Rebekah Sheldon (Indiana University, Bloomington), at 9:30 am CST: “Critical Occultism: Affect, Magic, and the New Materialisms”

In this presentation, I will introduce the key concerns of my second book, Critical Occultism: Affect, Magic, and the New Materialisms. Contemporary scholarship in the new materialisms has grounded its difference from prior theoretical movements in its rejection of mediation, turning to affect as opposed to epistemology, matter rather than meaning, things over their representations. In Critical Occultism, I fold this binarization back on itself by theorizing the affective and material life of meaning, its animacy and sometimes wayward agency—an occluded potential, I contend, that appears throughout the new materialisms in the figure of the magician.

 

David J. Vázquez (American University), at 10:30 am CST: “Decolonial Environmentalisms: Race, Genre, and Latinx Culture”

In this talk, I outline the stakes of reading “decolonial environmental” literary and cultural representations in Latina/o/x literature and culture.

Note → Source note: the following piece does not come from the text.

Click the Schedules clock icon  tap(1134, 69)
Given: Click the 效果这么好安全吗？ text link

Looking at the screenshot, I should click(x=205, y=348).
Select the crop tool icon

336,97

I argue that select Latinx literature, visual art, and film intertwines anti-racist, anti-capitalist, and decolonial ideas with contestations of environmental harm. My claim is that this archive of environmental knowledge is underappreciated in both the environmental humanities and Latinx Studies. Although I do not claim that these texts present us with “the answer” to such vexing issues as climate change or sea-level rise, I do point to this archive as a novel source of environmental thinking that complicates how we think about equitable remedies to multiple forms of injustice.